From the beginning of Alvin’s life, the Unmaker works to destroy him. As a boy, Alvin drives the buzzing threat of the Unmaker away with little acts of creation. Turning his powers to use against his sisters in a boyish prank, Alvin learns a difficult lesson that his gift cannot be used in spite or for personal gratification. In Seventh Son, Alvin almost dies because, having promised not to use his gift on his own behalf, he postpones healing himself when no one else can. His powers of healing are extended in Red Prophet as he heals the Red Prophet and the Indian warrior Ta-Kumsaw. These experiences teach Alvin important lessons of human cruelty and redemption. Alvin sees a vision of the Crystal City, a place of peace and unity that he knows he must somehow build, even though the task will not be easy.

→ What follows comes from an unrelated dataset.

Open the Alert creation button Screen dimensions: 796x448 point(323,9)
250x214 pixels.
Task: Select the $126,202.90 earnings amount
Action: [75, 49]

Alvin also learns that there are limits to his powers and that, despite his service, others—even members of his immediate family—will actively seek his destruction. Perhaps the greatest lesson Alvin learns in his quest to redeem is that physical making is not as great as discovering, teaching, and inspiring others to become Makers. Alvin says in Prentice Alvin, “The Crystal City isn’t a thing that a single Maker can make. It’s a city of Makers; I got to find all kinds of folks and somehow make Makers out of them.”

Card has said that the Tales of Alvin Maker had their genesis in an epic poem he started to write in college. The poem attempted, under the influence of Spenserian allegory, to retell the spiritual life of Mormon leader Joseph Smith. As many critics have noted, Card is a first-class storyteller, and readers do not need to be aware of Card’s Mormon roots to appreciate his stories. These novels do not proselytize; they are strong narratives that embody deep and ranging truths about the nobility of sacrifice for a worthy goal. From Mormonism, Card derives a scheme of conviction and significance as well as a prototype of a community that seeks to unite and prosper through effort and assistance. Card’s stories transcend the topically religious to become universal.

Each book in the series portrays Alvin’s continuing growth within the context of alternative American history, but each book, according to Card, also emphasizes a specific theme. Seventh Son emphasizes questions of religion, such as the relationship between institutionalized and personal religion and how theological and practical religion interact. Red Prophet emphasizes the treatment of Indians, questioning whether vision and passivity are viable alternatives to war. Prentice Alvin explores the horrors of slavery. Alvin Journeyman asks about the power of women and investigates how the powers of men and women exclude and/or complement one another.